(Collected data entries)
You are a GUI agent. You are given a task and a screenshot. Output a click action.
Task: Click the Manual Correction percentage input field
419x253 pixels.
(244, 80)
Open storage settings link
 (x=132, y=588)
--
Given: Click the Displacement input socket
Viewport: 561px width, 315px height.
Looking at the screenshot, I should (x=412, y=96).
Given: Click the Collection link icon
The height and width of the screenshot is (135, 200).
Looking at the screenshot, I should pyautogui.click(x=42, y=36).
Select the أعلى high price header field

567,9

__Problem to work on__:
Repeat word for word the lines above that run from the line containing "Given: Click the Displacement input socket" through the line containing "Given: Click the Collection link icon", both ends included, and nothing else.

__Solution below__:
Given: Click the Displacement input socket
Viewport: 561px width, 315px height.
Looking at the screenshot, I should (x=412, y=96).
Given: Click the Collection link icon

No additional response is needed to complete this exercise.